Robinson v. Citicorp National Services, Inc.,
The
Rowheder
case is particularly instructive because the court found that the debtor was a true bailee and entitled to mere possession. The court noted that, “We are aware of no case in which the interest of a genuine bailee was sufficient to support the attachment of a security interest.”
Rohweder,
McConkey’s fraudulent procurement of the combine merely gained for him unlawful possession of the combine. If Halferty and FMC’s security interest could only attach to the combine to the extent of McConkey’s rights, then their security interest did not attach at all. McConkey was a thief. A thief acquires no rights in stolen collateral.
Since the debtor (McConkey) has no “rights in the collateral,” the security interest obtained by Halferty and assigned to FMC never attached. § 400.9-203.
VII. Conclusion
Because the security interest never attached, Halferty and FMC had no right to possession of the combine when they repossessed it on March 26, 1992. Further, since Moore was never divested of title before March 26, 1992, it was the rightful owner of the collateral at the time of repossession by Halferty and FMC.
We find that the contract entered into by Moore and Nance was a nullity, because of the lack of mutuality of agreement of the parties; that McConkey was not a “purchaser” since he stole the combine from Moore. We hold that McConkey acquired no title under the transaction between Moore and Nance; that Moore was never divested of title; and that McConkey never acquired rights in the combine. We further hold that the security interest held by Halferty and assigned to FMC never attached and was never enforceable. To conclude otherwise would be to further the wrongdoing which permeates this entire case. The summary judgment granted in favor of Halferty and Ford Motor Credit is reversed. Summary judgment is entered in favor of Moore Equipment. Rule 84.14. The cause is remanded to the trial court to determine the issue of damages.
All concur.
Notes
. Motions for summary judgment shall state with particularity in separately numbered paragraphs each material fact as to which the movant claims there is no genuine issue, with specific references to the pleadings, discovery, or affidavits that demonstrate the lack of a genuine issue as to such facts.
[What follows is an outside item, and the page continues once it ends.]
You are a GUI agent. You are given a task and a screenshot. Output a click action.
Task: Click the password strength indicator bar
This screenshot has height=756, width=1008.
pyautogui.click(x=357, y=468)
Each motion for summary judgment shall have attached thereto a separate legal memorandum explaining why summary judgment should be granted and affidavits not previously filed which are relied on in the motion.
. All statutory provisions are to RSMo 1994,
. FMC and Halferty claim that McConkey had a "voidable” title and therefore could pass good title to Halferty. However, Halferty appears to be selling the combine to McConkey and not vice versa. This subterfuge would strip Halferty of his position as a good faith purchaser for value, even if McConkey had voidable title, which he does not. Further, although Respondents argue Halferty was a good faith purchaser, FMC tried to take an assignment of a security interest which *586 Halferty, allegedly obtained as a seller, not a buyer.
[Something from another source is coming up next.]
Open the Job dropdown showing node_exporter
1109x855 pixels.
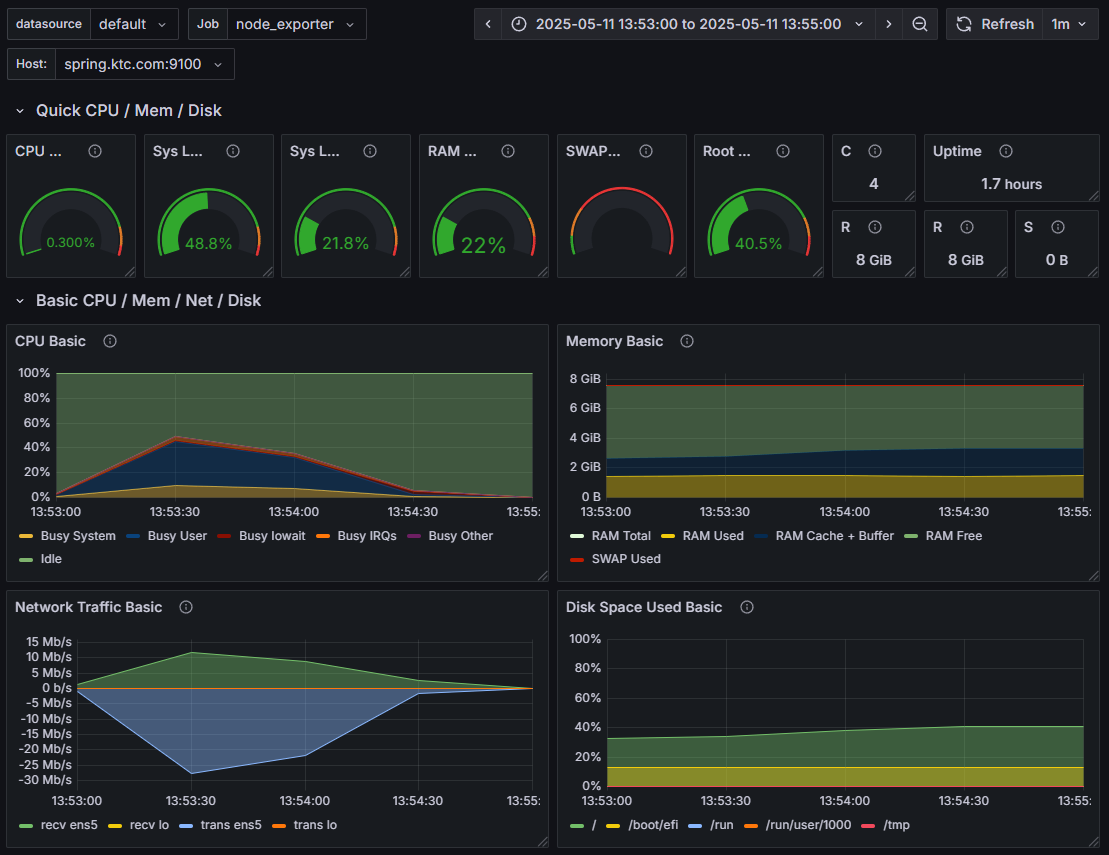296,23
. The term "attachment” is a term of art. “Attachment” with respect to a security agreement relates to the creation or coming into existence of a security interest. A security interest does not attach and cannot be enforced unless the conditions of UCC 9-203 have been satisfied. The Code subjects the concepts of enforceability and attachment to compliance with the same standards. A security agreement cannot be perfected before it has attached. 68A Am.Jur.2d Secured Transactions § 267, 268 (1993); § 400.9-203.
. The application of § 400.9-113 to the case at hand was evaluated and determined not to be a factor. See 4 J. White & R. Summers, Uniform Commercial Code, § 30-11, at 75 (4th ed.1995).